Records contained in a dataset
----------------

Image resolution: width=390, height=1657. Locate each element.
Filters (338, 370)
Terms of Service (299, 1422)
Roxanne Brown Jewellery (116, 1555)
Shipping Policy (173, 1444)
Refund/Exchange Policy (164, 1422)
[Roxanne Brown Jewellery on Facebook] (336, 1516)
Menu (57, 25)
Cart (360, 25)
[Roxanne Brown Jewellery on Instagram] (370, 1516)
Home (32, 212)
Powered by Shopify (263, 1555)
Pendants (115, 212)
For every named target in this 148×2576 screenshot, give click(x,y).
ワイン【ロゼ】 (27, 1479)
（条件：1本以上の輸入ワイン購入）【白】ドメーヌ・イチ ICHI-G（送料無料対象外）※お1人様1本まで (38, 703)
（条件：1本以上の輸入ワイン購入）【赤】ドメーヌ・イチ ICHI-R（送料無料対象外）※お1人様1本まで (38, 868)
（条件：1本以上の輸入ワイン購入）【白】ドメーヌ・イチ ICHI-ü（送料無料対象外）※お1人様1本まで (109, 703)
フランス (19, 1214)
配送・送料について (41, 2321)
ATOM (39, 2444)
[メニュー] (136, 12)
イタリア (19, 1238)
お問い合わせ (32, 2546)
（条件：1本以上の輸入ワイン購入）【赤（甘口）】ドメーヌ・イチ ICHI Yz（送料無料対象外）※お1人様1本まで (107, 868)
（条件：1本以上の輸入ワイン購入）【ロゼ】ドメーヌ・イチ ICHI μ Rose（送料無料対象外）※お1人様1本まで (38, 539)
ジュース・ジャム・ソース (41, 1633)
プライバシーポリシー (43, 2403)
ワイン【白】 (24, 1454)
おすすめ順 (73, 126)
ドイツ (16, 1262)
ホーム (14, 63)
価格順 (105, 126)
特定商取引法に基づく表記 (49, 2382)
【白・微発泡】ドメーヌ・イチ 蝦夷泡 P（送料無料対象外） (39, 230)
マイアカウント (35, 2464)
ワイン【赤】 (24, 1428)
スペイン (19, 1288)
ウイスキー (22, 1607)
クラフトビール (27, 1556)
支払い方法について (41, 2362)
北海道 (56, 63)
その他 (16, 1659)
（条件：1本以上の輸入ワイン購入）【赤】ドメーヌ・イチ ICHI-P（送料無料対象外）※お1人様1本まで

----------------

*WORK REQUIRED*.
Check each line of the data for "送料無料対象外". Copy the lines where it turns up.

*TASK RESULT*.
（条件：1本以上の輸入ワイン購入）【白】ドメーヌ・イチ ICHI-G（送料無料対象外）※お1人様1本まで (38, 703)
（条件：1本以上の輸入ワイン購入）【赤】ドメーヌ・イチ ICHI-R（送料無料対象外）※お1人様1本まで (38, 868)
（条件：1本以上の輸入ワイン購入）【白】ドメーヌ・イチ ICHI-ü（送料無料対象外）※お1人様1本まで (109, 703)
（条件：1本以上の輸入ワイン購入）【赤（甘口）】ドメーヌ・イチ ICHI Yz（送料無料対象外）※お1人様1本まで (107, 868)
（条件：1本以上の輸入ワイン購入）【ロゼ】ドメーヌ・イチ ICHI μ Rose（送料無料対象外）※お1人様1本まで (38, 539)
【白・微発泡】ドメーヌ・イチ 蝦夷泡 P（送料無料対象外） (39, 230)
（条件：1本以上の輸入ワイン購入）【赤】ドメーヌ・イチ ICHI-P（送料無料対象外）※お1人様1本まで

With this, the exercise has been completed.